Gericht: Bayerisches Oberstes Landesgericht
Beschluss verkündet am 27.02.2002
Aktenzeichen: 3Z BR 24/03
Rechtsgebiete: KostO


Vorschriften:

KostO § 19
KostO § 20
Zur Frage, wie die Eintragung gleichzeitig beantragter Eigentumsvormerkungen an sämtlichen Wohnungs- und Teileigentums-Einheiten eines Wohn-, Büro- und Geschäftshauses, die teils aus einer Insolvenzmasse, teils von Familienangehörigen des Erwerbers stammen, zu bewerten sei.
Gründe:

I.

Der Beteiligte kaufte am 20.12.2001 zusammen mit seiner Ehefrau sämtliche Wohnungs- und Teileigentumseinheiten eines Wohn-, Büro- und Geschäftshauses nebst einem weiteren Grundstück. Der erworbene Grundbesitz ist auf acht Grundbuchblättern gebucht:

111/4228 37,23/100 111/4229 10,35/100 111/4230 10,35/100 111/4231 10,35/100 111/4232 11,16/100 111/4233 11,16/100 111/4234 9,14/100

161/5961 (jetzt 163/6043) 850 m²

(Die einzelnen Objekte werden im Folgenden nur noch mit den oben genannten Blattnummern bezeichnet.)

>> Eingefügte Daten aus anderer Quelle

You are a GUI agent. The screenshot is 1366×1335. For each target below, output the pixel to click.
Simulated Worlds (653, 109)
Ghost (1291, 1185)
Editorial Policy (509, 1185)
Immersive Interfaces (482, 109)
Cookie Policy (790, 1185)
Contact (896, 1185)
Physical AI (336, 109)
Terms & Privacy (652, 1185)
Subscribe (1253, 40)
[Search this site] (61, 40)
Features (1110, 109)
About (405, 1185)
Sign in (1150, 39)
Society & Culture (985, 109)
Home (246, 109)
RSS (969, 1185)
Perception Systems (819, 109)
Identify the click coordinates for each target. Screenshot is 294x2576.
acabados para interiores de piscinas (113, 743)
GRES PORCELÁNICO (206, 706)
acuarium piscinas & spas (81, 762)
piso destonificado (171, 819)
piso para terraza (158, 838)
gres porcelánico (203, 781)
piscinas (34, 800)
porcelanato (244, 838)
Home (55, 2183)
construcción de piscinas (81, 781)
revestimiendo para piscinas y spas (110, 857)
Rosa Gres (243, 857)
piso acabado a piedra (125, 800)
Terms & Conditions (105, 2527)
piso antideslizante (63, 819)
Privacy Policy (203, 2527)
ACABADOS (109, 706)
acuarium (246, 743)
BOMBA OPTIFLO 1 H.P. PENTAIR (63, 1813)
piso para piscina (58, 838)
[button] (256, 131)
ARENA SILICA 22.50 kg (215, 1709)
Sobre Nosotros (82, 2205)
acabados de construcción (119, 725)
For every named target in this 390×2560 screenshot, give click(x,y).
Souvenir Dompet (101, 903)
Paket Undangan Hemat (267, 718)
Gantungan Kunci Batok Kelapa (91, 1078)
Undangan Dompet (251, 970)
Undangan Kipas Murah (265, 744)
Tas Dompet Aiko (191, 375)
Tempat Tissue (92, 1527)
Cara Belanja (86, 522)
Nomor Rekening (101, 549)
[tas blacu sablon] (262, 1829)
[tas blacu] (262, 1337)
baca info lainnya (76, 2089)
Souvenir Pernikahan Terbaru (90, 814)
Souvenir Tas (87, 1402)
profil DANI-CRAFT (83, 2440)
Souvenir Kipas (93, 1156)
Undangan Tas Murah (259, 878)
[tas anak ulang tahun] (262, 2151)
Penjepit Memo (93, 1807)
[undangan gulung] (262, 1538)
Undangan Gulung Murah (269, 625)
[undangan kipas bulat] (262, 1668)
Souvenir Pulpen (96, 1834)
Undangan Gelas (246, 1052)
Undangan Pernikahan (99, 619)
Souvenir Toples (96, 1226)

Hintergrund des Geschäfts war die Insolvenz einer GmbH & Co. KG, Eigentümerin der Einheiten 4228, 4231, 4233 und 5961; insoweit stand auf Veräußererseite der Insolvenzverwalter. Die Einheit 4229 stand zum Zeitpunkt des Erwerbsvorgangs im Eigentum von A und B, der Schwägerin und dem Neffen des Beteiligten, je zu 1/2. Ihnen hatte der Beteiligte am 9.8.1991 dieses Objekt zum Preis von 950000 DM verkauft. Die Einheit 4230 stand im Eigentum einer von C, D und dem Beteiligten gebildeten Erbengemeinschaft. Die Einheit 4232 stand im Eigentum von E, die Einheit 4234 von A. In den vier letzten Fällen wurde vereinbart, den Kaufpreis unmittelbar an die örtliche Kreis- und Stadtsparkasse, offenbar eine Hauptgläubigerin im Insolvenzverfahren, zu entrichten.

Hinsichtlich der Objekte 4228, 4231 und 4233 wurde nur eine Vertragsurkunde (UR-Nr. 2263) errichtet. Aus ihr ergibt sich insoweit ein Gesamtkaufpreis von 1958979 DM. Die anderen Einheiten wurden einzeln beurkundet:

UR-Nr. 2264 Einheit 5961 Kaufpreis 165000,00 DM 2265 4234 313490,00 DM 2266 4232 372186,00 DM 2267 4230 345172,50 DM 2268 4229 345172,50 DM

Am 27.12.2001 beantragte der Urkundsnotar die Eintragung von Auflassungsvormerkungen zugunsten der Erwerber an allen Einheiten. Das Grundbuchamt machte durch Zwischenverfügung und Kostennachricht vom 4.2.2002 diese Eintragungen von der Einzahlung eines Kostenvorschusses in Höhe von 2548,50 EUR abhängig. Es handelte sich hierbei um eine halbe Gebühr aus einem Geschäftswert von 3356.631,20 EUR. Den Geschäftswert hatte das Grundbuchamt auf der Grundlage von Verkehrswertgutachten, die sich auszugsweise bei den Grundakten befinden, wie folgt ermittelt:

Raumeigentum (Wohn-, Büro- und Geschäftshaus) 5987000 DM Einheit 5961 578000 DM 6565000 DM Entspricht 3356630 EUR

Der eingeforderte Kostenvorschuss wurde am 11.2.2002 eingezahlt, die Auflassungsvormerkungen am selben Tag eingetragen. Mit Schreiben vom 20.2.2002 teilte das Grundbuchamt den Erwerbern mit, der Geschäftswert, welcher der Vorschussanforderung vom 4.2.2002 zugrunde gelegt worden ist, sei nunmehr der endgültige Geschäftswert. Hiergegen erhob der Beteiligte mit Schreiben vom 4.3.2002 Erinnerung. Er beantragte, den Geschäftswert in Höhe des Gesamtkaufpreises von 3,5 Mio. DM, entspricht 1789521,58 EUR, festzusetzen. Das Amtsgericht wies die Erinnerung am 12.3.2002 zurück. Gegen diese Entscheidung ließ der Beteiligte durch Notarschriftsatz vom 12.6.2002 Beschwerde einlegen. Das Landgericht hat hierauf am 6.12.2002 den Kostenansatz des Amtsgerichts aufgehoben, den Geschäftswert "bezüglich der Eintragung einer Auflassungsvormerkung" auf 1789470,45 EUR festgesetzt und das Amtsgericht angewiesen, einen neuen Kostenansatz unter Zugrundelegung dieses Geschäftswerts zu erlassen.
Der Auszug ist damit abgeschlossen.